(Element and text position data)
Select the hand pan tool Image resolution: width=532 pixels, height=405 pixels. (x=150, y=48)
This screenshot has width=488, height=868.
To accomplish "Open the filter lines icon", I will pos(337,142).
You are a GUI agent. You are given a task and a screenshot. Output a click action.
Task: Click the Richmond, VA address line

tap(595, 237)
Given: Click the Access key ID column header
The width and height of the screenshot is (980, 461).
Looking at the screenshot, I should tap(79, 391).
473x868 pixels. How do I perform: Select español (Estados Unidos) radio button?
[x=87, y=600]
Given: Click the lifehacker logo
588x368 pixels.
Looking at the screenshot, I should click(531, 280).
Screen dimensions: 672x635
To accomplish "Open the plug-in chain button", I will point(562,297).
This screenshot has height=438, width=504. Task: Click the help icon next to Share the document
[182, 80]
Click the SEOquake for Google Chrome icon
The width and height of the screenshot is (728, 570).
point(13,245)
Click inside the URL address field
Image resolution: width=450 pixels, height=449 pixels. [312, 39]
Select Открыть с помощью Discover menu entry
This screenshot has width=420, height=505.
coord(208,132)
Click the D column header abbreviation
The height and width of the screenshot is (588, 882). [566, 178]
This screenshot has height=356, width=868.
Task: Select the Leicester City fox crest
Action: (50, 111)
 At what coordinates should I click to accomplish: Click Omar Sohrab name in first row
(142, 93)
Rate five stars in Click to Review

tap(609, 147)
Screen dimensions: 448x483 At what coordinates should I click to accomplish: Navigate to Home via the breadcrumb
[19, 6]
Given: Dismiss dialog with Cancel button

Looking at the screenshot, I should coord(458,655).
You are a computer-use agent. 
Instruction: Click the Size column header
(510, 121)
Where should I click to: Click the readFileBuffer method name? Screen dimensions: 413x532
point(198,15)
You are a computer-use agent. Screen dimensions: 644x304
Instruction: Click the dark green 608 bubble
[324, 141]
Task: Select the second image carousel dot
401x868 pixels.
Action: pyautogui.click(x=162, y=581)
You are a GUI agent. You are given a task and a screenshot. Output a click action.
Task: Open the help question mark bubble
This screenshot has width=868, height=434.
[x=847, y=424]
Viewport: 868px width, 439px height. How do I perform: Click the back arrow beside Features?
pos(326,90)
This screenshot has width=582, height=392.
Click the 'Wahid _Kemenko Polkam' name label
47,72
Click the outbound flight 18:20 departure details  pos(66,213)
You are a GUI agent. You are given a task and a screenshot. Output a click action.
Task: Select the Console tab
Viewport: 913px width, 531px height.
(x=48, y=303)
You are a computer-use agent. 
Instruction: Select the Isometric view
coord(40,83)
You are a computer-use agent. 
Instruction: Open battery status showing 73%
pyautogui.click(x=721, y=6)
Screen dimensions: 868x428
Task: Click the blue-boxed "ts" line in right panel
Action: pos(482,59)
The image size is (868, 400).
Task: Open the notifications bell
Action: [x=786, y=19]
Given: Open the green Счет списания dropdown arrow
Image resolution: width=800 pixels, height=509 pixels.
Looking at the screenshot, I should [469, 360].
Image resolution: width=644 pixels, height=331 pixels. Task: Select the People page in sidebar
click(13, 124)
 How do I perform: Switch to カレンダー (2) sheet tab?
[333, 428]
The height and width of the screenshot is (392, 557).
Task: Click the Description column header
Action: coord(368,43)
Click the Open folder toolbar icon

Brief: Locate each line in the records above that contains the string "Viewport" and copy those lines out in full.

Result for this task:
Viewport: 868px width, 439px height. How do I perform: Click the back arrow beside Features?
Viewport: 913px width, 531px height.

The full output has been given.